Brynlee only wakes up once in the night and it is always around 5 am. So she woke up around 5 am on Monday morning, the day after she was blessed (Aug 4) and I fed her and fell asleep with her in my arms. ( I was mostly sitting up) She was laying on my arm on her side facing me. I heard this voice that said "open your eyes!" I opened my eyes and she was completely blueish gray, but her eyes were wide open (which they never are). I yelled at Ben that something is wrong and that she wasn't breathing. I picked her up thinking that would jolt her enough to start breathing and she didn't. Bubbles started coming out of her mouth. I recognized this from working in the NICU when a baby was in respiratory distress. I rubbed her back to try and make her cry, but nothing. Ben took her and was pounding her back to stimulate her so she would take a breath..nothing. I just kept wiping the bubbles away thinking I should call 911, but I just sat there stunned. Ben was yelling her name and hitting her back. I told him to open her jammies so I could see her chest. She was retracting. (that is when the chest in concaved in around the ribs.) Ben finally tipped her upside down and hit her back again and she took a small breath enough to get some color back in her face. She never did take a big breath. She just kept taking small little breaths. I was so freaked out. Both ben and I figured that she had spit up and aspirated it into her lungs. luckily Aiden had his 3 year old checkup that morning so we took her in as well.

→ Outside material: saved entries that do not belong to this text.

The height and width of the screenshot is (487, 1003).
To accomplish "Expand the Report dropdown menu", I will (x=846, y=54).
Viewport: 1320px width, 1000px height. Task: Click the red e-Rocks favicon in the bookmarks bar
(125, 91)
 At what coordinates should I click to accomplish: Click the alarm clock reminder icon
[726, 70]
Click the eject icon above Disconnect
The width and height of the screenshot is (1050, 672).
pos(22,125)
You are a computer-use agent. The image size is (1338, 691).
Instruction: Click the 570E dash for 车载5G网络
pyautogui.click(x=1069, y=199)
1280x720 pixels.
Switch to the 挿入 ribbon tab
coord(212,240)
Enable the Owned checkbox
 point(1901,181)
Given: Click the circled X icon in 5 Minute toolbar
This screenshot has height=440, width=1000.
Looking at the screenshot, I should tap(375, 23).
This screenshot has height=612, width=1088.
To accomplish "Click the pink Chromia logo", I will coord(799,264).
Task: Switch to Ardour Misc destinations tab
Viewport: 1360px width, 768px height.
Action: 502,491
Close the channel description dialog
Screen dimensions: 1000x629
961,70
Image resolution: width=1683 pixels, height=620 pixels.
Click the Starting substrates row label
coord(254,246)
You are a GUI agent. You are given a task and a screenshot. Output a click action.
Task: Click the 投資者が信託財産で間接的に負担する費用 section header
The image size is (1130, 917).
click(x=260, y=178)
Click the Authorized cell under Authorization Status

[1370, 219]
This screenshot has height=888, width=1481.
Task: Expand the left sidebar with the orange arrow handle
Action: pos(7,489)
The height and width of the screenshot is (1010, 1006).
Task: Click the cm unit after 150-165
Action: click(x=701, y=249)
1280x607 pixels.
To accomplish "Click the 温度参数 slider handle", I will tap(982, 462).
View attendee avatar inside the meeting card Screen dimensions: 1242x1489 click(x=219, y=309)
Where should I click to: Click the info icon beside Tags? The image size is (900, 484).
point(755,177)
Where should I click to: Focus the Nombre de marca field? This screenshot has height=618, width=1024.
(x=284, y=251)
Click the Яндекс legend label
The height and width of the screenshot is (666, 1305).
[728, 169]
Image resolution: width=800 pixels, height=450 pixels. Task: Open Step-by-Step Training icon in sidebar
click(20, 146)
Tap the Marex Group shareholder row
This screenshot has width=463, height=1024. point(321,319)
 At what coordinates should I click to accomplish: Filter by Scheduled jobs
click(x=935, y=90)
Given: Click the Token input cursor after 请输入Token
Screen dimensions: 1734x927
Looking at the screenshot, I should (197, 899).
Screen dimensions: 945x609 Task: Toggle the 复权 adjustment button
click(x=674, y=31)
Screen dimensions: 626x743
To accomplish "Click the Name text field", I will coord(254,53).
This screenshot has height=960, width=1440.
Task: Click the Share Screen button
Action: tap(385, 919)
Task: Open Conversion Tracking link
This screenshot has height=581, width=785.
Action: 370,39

The doctor thought that it was because she had acid reflux and that is what caused the severe apnea spell. He wanted to put her in the hospital that day. I was for it except for ben said that we should try the medicine first (zantac). i was afraid that she would have another episode and I wouldn't be around. The doctor said that if it didn't get better in a couple days to let him know. He told us not to let her out of our sight. So we took shifts sleeping. The next day I went to Ogden to my mom's. She had 6 small episodes that day. My mom had to stimulate her twice because I was freaking out and couldn't get her to breathe by myself. I had reached my breaking point by then. I should have called the doctor that day, but I didn't. On Wednesday, she had another small episode while I was changing her diaper. I had ben call the doctor's office. It was our doctor's day off so we had them leave him a message. An hour or so later the doctor called our house himself and talked to ben and then he called my cell phone to talk to me because I had ran to the store to get some shampoo. He said he wanted to admit her that day and he debated on whether to admit her on Monday. So she was admitted to Logan Hospital and tortured as they always are. He ran every test to see if she had an infection or something. He did a chest x-ray to make sure the aspiration episode didn't cause pneumonia. He even did a urinalysis on her urine with a catheter and of course a bunch of blood work. Everything was okay except she had a de-stating episode right in front of the doctor.. so he actually saw her stats drop when she refluxed. I am glad he saw what I was talking about.
I felt at ease to know that she was hooked up to monitors. The tests started coming back weird. little things started showing up. There was a spot on her lung on the chest x-ray, but the doctor thought it might be because she didn't take a deep enough breath, so he redid that test. Then the urinalysis showed leukocytes, so he cultured that. The normal blood work came back okay. He was going to discharge us on Thursday, but the nurse came in and said that an infection was growing in the blood culture and we had to stay. The doctor wasn't sure if the lab had contaminated the blood or not so he wanted to be safe. It didn't make any sense to him because she didn't show any signs of an infection. No fever nothing. So the next morning I asked him what bacteria was growing and he said strep. I was really concerned because I know that if strep is found in your blood then that is serious. He said that he wanted to redo that test as well. This time when they drew her blood she did not even move or cry. we both had had it.
Needless to say, we find out Monday what the culture grew this time. I have such a strong testimony of the holy ghost. If I had not listened to that voice, I would not have my baby here. She probably would have died. That really is the first time that type of inspiration has happened to me. I am so grateful for it. I can't tell you enough how much I love this gospel and everything that it does for us in our lives. I really feel that things happen for a reason. I feel that this happened to us to strengthen my testimony of the holy ghost. I never have received a prompting like that in my life, nor have I received any little promptings that I can think of, so my testimony of the holy ghost has not been very strong. It is interesting how the lord works sometimes. If the lord wanted to take my baby, he would have and the holy ghost would not have told me to open my eyes that morning. I don't think I could have survived if I hadn't listened to that prompting to open my eyes. I would die if I lost my kids. They are here to teach me so much just as I am here to teach them.
She has had small reflux episodes that make her do the same thing the doctor saw, but she has not turned blue...she just gasps and takes a huge scary breath. I have been paranoid and nervous because Ben has worked doubles all weekend, which means he is gone all night until 7 am. I want to have her on a home monitor just to ease my mind again. I am glad that nothing worse happened and I feel that everything will be okay. We just have to get the situation under control.